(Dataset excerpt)
************

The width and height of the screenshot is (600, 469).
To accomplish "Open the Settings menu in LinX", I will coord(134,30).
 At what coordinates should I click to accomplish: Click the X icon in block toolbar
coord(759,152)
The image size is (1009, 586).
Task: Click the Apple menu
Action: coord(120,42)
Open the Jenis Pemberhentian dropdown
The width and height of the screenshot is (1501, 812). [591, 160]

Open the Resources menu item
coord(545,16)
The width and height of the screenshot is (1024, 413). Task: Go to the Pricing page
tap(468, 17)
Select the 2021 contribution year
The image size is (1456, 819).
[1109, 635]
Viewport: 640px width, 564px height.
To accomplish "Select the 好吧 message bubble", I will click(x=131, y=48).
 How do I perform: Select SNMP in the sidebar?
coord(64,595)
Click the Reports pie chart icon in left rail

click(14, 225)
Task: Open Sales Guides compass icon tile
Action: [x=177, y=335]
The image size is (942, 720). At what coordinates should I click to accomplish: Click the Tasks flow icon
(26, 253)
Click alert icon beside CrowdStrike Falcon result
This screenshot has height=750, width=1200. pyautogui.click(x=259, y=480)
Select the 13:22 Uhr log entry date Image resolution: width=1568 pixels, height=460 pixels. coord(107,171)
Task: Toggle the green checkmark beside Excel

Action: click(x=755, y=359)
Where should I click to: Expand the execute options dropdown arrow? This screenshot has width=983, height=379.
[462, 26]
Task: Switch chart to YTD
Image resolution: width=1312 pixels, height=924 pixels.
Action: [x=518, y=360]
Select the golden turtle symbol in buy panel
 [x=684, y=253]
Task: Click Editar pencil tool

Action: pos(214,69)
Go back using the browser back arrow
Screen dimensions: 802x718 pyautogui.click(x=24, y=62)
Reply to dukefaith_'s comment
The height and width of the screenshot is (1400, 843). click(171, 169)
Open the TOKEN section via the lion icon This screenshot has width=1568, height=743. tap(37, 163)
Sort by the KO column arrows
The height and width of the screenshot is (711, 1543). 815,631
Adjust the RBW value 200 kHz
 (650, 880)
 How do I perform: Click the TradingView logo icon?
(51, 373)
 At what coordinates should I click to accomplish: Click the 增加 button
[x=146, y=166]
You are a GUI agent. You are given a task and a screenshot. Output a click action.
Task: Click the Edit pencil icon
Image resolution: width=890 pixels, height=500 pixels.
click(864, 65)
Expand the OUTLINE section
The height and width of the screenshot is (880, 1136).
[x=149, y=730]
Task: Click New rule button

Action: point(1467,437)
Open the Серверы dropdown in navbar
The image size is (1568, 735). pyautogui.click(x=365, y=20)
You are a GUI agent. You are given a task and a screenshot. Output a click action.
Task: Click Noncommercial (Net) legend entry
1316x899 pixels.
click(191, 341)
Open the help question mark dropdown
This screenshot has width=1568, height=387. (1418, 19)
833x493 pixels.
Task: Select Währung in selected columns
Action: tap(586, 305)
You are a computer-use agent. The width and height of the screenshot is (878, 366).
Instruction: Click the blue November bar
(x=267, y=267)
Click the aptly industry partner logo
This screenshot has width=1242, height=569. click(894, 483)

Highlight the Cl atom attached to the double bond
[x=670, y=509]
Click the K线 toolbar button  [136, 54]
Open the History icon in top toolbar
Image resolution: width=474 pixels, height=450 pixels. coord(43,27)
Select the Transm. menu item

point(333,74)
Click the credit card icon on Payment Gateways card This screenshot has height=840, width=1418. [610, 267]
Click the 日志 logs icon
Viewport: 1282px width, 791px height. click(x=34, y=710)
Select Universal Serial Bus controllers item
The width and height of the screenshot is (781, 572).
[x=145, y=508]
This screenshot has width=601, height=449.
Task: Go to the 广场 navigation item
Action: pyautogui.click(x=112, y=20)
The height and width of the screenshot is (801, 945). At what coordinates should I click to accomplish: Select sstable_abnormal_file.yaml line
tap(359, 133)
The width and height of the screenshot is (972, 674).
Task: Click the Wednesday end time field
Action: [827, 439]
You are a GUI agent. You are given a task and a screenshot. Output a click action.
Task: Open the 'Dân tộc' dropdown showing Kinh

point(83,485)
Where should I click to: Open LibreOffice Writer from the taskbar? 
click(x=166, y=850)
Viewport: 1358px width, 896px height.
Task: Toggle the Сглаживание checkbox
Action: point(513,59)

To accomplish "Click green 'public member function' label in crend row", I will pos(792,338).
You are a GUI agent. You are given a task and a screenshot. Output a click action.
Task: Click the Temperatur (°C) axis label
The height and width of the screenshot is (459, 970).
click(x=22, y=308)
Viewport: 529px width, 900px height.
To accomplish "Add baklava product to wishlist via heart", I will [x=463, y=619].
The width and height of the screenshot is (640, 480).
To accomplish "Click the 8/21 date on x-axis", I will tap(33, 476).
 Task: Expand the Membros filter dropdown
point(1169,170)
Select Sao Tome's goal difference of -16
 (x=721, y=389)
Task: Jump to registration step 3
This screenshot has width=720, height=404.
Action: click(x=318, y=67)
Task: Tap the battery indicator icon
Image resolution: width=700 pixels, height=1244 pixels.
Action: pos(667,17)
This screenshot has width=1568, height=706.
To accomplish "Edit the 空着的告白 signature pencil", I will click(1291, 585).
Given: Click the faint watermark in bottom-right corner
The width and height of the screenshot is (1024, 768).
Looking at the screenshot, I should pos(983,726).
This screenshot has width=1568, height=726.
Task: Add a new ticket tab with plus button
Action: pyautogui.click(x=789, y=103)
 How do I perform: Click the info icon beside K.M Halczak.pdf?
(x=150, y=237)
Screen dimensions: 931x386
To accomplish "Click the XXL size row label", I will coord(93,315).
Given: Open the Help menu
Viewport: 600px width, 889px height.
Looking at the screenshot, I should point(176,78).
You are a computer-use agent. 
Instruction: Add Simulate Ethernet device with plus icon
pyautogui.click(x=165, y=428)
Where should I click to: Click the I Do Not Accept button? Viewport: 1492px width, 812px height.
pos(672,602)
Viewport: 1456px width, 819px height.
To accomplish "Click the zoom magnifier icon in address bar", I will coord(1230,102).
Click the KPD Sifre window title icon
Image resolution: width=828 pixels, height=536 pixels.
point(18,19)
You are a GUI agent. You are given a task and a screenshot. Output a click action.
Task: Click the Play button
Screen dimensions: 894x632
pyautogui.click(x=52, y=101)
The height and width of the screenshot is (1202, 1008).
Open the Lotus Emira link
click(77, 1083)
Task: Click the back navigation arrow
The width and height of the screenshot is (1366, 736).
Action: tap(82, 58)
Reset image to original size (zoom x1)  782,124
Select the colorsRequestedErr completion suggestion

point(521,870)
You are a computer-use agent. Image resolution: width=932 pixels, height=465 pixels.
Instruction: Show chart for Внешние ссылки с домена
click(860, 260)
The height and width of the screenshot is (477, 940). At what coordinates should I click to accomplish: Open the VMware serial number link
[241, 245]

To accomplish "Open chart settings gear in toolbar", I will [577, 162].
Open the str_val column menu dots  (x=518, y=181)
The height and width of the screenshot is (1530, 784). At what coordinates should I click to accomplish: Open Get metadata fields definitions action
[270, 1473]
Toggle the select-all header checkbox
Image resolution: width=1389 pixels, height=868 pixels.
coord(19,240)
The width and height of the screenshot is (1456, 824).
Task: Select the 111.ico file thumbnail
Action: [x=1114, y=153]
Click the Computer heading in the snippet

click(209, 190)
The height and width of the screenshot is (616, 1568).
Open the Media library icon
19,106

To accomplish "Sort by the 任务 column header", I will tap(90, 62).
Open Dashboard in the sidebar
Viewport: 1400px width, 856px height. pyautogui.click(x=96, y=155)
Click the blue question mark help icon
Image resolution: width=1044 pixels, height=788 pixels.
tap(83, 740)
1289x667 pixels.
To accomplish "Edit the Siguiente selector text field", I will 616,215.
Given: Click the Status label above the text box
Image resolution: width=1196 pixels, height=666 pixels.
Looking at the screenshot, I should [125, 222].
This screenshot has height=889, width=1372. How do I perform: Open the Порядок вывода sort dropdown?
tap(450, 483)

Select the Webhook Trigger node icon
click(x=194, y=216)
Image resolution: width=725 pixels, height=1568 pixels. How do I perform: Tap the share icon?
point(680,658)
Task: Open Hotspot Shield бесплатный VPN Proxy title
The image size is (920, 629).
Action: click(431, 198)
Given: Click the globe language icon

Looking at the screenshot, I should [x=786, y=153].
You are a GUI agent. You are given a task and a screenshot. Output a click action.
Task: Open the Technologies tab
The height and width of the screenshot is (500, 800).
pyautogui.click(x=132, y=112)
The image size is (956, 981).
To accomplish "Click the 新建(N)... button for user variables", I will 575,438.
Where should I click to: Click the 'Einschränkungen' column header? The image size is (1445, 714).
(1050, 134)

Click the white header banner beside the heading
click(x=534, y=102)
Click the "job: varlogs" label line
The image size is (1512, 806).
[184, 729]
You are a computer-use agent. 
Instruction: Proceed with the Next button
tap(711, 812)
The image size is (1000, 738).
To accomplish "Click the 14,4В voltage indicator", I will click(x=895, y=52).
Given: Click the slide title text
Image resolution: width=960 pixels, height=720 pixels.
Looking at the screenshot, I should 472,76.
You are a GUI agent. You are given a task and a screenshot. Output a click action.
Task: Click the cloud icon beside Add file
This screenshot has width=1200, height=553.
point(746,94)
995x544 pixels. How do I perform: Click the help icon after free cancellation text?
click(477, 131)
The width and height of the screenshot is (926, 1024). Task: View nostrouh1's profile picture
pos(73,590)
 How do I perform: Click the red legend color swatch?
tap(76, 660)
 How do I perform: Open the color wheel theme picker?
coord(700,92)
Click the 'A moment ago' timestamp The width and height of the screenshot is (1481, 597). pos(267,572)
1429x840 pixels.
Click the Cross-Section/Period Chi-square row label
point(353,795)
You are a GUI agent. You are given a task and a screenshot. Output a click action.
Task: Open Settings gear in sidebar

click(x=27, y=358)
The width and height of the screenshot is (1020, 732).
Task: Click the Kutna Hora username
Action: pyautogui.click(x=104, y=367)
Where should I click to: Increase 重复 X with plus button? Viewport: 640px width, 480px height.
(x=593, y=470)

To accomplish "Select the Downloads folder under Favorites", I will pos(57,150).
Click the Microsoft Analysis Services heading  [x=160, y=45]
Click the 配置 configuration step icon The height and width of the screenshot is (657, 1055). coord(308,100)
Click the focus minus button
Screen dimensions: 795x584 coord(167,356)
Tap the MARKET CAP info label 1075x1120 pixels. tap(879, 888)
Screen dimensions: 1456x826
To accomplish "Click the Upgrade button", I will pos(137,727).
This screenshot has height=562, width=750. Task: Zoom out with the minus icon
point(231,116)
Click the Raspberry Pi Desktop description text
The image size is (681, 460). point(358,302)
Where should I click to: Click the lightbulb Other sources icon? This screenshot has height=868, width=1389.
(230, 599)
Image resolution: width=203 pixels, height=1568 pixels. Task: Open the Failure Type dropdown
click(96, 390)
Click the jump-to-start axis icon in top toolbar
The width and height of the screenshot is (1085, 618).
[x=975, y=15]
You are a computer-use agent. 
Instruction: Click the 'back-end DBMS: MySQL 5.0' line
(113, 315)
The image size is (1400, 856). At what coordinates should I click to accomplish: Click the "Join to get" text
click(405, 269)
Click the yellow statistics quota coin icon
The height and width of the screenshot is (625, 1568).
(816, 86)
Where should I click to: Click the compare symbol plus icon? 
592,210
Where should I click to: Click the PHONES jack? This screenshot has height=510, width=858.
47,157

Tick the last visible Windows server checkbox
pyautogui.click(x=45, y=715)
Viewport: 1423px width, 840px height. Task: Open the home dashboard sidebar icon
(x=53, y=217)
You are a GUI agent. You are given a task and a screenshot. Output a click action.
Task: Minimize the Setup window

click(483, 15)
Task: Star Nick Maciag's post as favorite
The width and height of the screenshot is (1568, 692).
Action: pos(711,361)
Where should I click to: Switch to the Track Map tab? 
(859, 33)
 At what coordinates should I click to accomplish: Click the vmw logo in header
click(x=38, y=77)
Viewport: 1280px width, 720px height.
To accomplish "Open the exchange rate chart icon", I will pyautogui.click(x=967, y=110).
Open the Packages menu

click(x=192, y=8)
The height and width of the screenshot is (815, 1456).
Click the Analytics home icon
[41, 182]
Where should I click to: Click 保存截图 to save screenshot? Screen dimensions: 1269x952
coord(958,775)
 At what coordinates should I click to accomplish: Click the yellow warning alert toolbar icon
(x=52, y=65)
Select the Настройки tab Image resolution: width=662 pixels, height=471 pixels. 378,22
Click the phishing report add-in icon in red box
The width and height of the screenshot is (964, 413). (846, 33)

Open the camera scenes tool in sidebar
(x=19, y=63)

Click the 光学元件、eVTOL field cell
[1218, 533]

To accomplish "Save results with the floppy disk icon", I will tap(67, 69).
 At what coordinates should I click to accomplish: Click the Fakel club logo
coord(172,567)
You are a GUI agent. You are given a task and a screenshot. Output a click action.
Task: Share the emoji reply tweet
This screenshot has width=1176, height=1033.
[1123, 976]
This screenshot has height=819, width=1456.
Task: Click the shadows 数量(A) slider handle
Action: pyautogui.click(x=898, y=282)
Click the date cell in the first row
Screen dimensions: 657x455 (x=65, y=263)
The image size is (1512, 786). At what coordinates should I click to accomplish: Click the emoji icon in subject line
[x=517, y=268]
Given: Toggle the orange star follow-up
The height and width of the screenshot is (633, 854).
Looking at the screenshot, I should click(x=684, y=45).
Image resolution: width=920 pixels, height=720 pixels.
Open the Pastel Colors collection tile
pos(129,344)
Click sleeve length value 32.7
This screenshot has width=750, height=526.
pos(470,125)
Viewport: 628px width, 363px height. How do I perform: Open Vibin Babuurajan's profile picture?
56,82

************

Can you copy out the stretch of records above, from the line containing "The height and width of the screenshot is (1530, 784)." through the line containing "coord(19,240)", character for character?

RESULT OF THE TASK
The height and width of the screenshot is (1530, 784). At what coordinates should I click to accomplish: Open Get metadata fields definitions action
[270, 1473]
Toggle the select-all header checkbox
Image resolution: width=1389 pixels, height=868 pixels.
coord(19,240)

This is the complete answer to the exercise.